Radmilo menegakkan punggungnya. Ada ketegangan emosi, seperti singa yang akhirnya menyadari bahwa anaknya telah tumbuh dengan taring yang lebih tajam. Mau dibantah atau tidak. Mau percaya atau tidak. Kenangan Althea menjadi salah satu faktor yang merubah pandangan Darren terhadap dunia selain berpulangnya sang ibu.

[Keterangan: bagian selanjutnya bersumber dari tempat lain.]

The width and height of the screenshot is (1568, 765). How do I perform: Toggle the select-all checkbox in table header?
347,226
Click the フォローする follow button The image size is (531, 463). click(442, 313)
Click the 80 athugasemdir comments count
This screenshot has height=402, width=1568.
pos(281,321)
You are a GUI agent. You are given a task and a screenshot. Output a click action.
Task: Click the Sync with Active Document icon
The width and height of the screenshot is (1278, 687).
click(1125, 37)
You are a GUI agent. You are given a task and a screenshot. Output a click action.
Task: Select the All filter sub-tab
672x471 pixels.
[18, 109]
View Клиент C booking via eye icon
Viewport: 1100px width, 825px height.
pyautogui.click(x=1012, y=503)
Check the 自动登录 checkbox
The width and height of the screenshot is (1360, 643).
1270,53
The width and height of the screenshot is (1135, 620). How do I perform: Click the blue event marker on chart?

Realita kehidupan Aksantara tidak pernah tampil dalam pesta gala yang sering ditayangkan media. Yang ditunjukkan hanyalah topeng filantropi, kontribusi ekonomi, dan jaringan bisnis global yang tampak profesional. Namun Darren tumbuh di antara lapisan-lapisan yang tidak pernah boleh disentuh cahaya. Sejak kecil ia diajak Radmilo melihat dunia, tapi definisi dunia dalam kamus Aksantara adalah neraka dengan struktur administratif yang rapi.
“Kau pikir kau sudah cukup kuat menentang tradisi yang membesarkanmu?”
“Omong kosong.” Darren tertawa dingin. “Yang kau maksud barusan itu tradisi atau sistem yang kau biarkan mengajari aku cara membungkam orang? Cara menyembunyikan mayat? Atau cara merapikan transaksi gelap yang biasa kita sebut bisnis?”
Radmilo menatapnya.
Dalam pandangannya, Darren bukan hanya seorang anak, melainkan sebilah pedang yang diasah terlalu baik.
“Jangan lupa,” ucap Radmilo, “siapa yang menarikmu keluar dari bawah tanah Palermo waktu kau hampir dibunuh oleh Brigata Sette. Tanpa aku, kau mungkin tidak akan berdiri di tempat ini.”
Darren merespons cepat, tanpa ragu. Dia justru sudah menanti-nantikan pernyataan barusan untuk keluar. “Aku yang menyelamatkan diriku sendiri. Kau hanya menjemput demi reputasi Aksantara.”
Untuk pertama kalinya, sorot mata Radmilo benar-benar berubah. Ada sesuatu yang terasa ngeri. Dia tahu betul power yang dimiliki putranya.
“Kalau begitu.” Radmilo menyandarkan punggung ke kursi kulit tua yang warnanya mengilap karena usia, “bersiaplah menebusnya. Satu bulan dari sekarang. Kau sudah tahu konsekuensinya jika menolak perintah ayahmu.”
Darren tidak langsung menjawab.
Ia mengedarkan pandangannya. Lukisan leluhur mereka menatap dari dinding, seolah ikut menyaksikan pertarungan generasi ini. Aroma cerutu menempel pada setiap sudut ruangan, lagi-lagi seperti sejarah busuk yang enggan menghilang.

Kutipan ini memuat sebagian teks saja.